THE IRANIAN ambassador in London, Seyed Ali Mousavi, has spoken to the BBC’s Laura Kuenssberg in a pre-recorded interview in which he correctly warned his country would have a ‘right to self-defence’ if the UK directly joined the US-Israeli attacks on Iran.
He warned that Iran expected the British government, and others, ‘to be very delicate, very careful’ in their actions.
In fact, the UK has already given permission for the US to use British bases for what ministers describe as ‘defensive strikes’ on Iranian facilities, but has not as yet taken part in any direct attacks itself.
The Iranian ambassador said it was ‘good’ that the UK was not ‘involved with this aggression’, adding he believed the British government had learnt lessons from the 2003 invasion of Iraq.
Meanwhile, the Israeli President Herzog when asked for his reaction to Donald Trump’s comments that the war is over says he ‘did not hear him say that the war is over’. He added: ‘I heard him saying he expects full surrender by Iran.’
Finally, Herzog asked by Kuenssberg about whether the UK-US relationship is at risk – says he ‘does not want to get involved with the relationship between the United States and the United Kingdom’.
Kuenssberg says Iran was ‘moving quickly’ towards a stockpile of 20,000 ballistic missiles. This is part of the reason Israel and the US decided to ‘move swiftly’ to ‘remove the threat’, he says.
Kuenssberg asks how he can justify this when Iran was at the negotiating table.
Pressed by Kuenssberg about why Israel has the right to strike countries outside of Iran, like Lebanon, Herzog says: ‘We didn’t do that, we were attacked vehemently by Hezbollah. We have the full right to defend ourselves,’ he says.
We’re now hearing from the UK Foreign Secretary Yvette Cooper on Sunday with Laura Kuenssberg.
Kuenssberg pressed the UK Foreign Secretary: ‘Are we at war?’
Cooper replies: ‘We are providing “defensive” support in a conflict and that is the way to describe it. We want to see a resolution of this conflict swiftly as possible.’
Pressed by Kuenssberg on whether the UK-US special relationship is ‘in trouble’, Cooper says the countries work closely together on a range of issues and ‘will continue to do so’.
Kuenssberg then asks about a comment from former prime minister Tony Blair, that the UK should have been alongside the US from the start.
Cooper says that there is a range of opinion in politics, and that it’s ‘not in the UK’s national interest’ to ‘unquestioningly agree with the US’.
She adds that she thinks it’s ‘important to learn lessons’ from what went wrong during the Iraq war.
Asked if the UK has been too slow to respond in this conflict, Cooper says that the government initially wanted to pursue diplomatic means, but once they saw ‘the reckless nature of the Iranian response’, the government decided it was right to respond.

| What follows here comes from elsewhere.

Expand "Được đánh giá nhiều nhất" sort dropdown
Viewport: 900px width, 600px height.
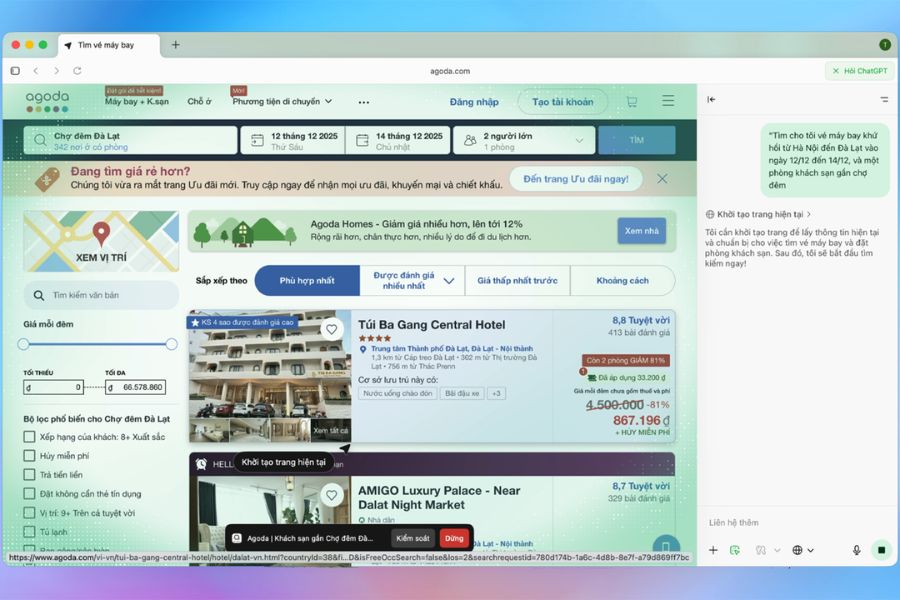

Kuenssberg asked her about Donald Trump’s social media posts, where he criticised the UK’s support for the war.
Cooper says PM Keir Starmer’s job is to ‘take decisions in the UK’s national interest … not in interest of any other country’. She says Starmer has done that ‘every step of the way’.
The UK doesn’t agree with Trump ‘on every issue’, Cooper says. The US is going to think about US interests, while the UK will focus on UK interests, she adds.
Yvette Cooper says: ‘Some repatriation flights are already operating from Qatar to European cities.’
Meanwhile, Qatar Airways say scheduled flights for Sunday remain temporarily suspended due to the closure of Qatari airspace. But the airline also says it operated repatriation flights today from Doha to Amsterdam, Berlin, Frankfurt, London and Zurich.
The TUC must be made to speak up for the working class and take action in its interests.
The TUC must call a UK general strike to insist that the working class of the world, not the bosses, takes control of the oil and other resources of Africa and the Middle East.